═══ Records shown

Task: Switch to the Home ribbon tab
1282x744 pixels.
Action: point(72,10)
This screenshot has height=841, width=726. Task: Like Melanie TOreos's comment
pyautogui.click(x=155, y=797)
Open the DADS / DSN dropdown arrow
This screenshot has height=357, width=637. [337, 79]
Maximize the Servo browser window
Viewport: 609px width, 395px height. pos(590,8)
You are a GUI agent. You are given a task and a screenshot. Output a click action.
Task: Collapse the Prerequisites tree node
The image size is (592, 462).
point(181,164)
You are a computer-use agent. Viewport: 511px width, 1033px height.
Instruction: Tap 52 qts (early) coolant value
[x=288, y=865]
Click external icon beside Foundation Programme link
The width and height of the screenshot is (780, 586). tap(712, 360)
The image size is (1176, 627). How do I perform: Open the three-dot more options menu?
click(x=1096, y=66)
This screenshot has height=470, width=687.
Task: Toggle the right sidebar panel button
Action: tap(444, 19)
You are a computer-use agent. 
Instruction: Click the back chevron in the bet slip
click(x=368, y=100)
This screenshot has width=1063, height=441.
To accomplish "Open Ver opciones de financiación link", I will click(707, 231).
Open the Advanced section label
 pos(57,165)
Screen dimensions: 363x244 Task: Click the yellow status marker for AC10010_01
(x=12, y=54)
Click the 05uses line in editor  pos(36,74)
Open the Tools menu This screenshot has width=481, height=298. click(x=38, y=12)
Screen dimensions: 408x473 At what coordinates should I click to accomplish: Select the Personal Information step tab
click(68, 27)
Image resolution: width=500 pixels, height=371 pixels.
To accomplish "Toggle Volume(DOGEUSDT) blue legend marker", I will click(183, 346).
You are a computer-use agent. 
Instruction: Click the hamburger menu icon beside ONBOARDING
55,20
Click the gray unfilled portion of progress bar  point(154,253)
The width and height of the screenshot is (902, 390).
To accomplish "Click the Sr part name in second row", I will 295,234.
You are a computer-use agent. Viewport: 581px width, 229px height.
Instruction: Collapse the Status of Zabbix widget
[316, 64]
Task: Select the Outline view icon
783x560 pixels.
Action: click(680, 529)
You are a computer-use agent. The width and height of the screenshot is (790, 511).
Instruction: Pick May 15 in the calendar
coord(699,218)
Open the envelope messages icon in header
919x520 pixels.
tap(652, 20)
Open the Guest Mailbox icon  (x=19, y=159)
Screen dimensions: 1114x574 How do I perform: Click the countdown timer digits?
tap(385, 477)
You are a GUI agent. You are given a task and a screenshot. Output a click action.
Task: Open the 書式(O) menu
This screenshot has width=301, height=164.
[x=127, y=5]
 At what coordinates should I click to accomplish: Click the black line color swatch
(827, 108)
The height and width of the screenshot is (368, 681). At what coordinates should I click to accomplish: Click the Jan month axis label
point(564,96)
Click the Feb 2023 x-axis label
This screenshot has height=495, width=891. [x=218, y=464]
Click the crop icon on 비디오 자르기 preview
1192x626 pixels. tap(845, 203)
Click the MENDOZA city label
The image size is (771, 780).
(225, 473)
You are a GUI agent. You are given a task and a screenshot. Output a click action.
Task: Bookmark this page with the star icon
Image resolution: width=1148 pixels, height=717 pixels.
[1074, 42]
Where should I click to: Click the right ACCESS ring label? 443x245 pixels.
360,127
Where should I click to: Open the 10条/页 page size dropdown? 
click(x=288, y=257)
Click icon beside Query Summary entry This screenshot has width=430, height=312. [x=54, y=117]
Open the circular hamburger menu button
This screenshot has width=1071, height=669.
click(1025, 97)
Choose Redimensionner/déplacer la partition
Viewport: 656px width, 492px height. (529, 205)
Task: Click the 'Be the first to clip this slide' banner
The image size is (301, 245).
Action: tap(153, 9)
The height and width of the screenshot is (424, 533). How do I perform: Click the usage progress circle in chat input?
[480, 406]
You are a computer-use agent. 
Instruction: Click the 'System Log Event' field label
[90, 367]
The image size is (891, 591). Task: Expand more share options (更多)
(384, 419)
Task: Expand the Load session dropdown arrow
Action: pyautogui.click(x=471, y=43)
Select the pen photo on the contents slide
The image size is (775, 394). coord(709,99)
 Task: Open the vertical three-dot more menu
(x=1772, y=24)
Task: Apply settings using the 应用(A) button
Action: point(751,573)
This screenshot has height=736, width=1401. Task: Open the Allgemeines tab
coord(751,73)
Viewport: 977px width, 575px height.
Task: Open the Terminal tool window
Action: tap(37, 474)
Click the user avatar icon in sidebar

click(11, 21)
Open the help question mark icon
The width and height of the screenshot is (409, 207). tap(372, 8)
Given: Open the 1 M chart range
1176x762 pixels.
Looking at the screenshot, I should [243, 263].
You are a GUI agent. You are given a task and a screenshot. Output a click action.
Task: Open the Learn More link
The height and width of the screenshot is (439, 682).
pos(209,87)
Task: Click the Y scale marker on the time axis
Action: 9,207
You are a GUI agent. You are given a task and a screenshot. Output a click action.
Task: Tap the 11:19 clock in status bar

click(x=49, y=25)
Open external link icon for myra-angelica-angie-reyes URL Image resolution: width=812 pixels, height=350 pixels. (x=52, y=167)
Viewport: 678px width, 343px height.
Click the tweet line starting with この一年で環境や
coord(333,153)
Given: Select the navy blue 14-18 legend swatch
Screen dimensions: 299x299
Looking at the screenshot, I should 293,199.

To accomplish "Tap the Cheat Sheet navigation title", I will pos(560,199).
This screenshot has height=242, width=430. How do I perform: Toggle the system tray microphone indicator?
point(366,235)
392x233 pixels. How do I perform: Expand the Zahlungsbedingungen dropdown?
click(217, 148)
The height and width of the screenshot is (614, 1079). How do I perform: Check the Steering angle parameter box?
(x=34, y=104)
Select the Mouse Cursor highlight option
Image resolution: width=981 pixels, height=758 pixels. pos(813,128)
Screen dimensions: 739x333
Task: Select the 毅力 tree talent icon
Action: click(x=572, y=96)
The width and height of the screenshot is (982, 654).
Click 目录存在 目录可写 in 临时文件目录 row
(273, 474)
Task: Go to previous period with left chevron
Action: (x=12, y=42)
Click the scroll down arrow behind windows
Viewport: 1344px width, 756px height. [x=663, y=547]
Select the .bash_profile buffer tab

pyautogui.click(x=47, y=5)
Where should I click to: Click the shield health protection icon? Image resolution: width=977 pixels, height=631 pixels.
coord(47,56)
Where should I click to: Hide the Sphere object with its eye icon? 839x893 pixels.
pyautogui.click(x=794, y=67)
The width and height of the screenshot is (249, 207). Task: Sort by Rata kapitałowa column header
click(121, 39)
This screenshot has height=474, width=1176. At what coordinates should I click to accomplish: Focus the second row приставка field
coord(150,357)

══════

Work to be completed: Report how many lines of the preceding records include "legend". Output the number only.

Output of the task: 2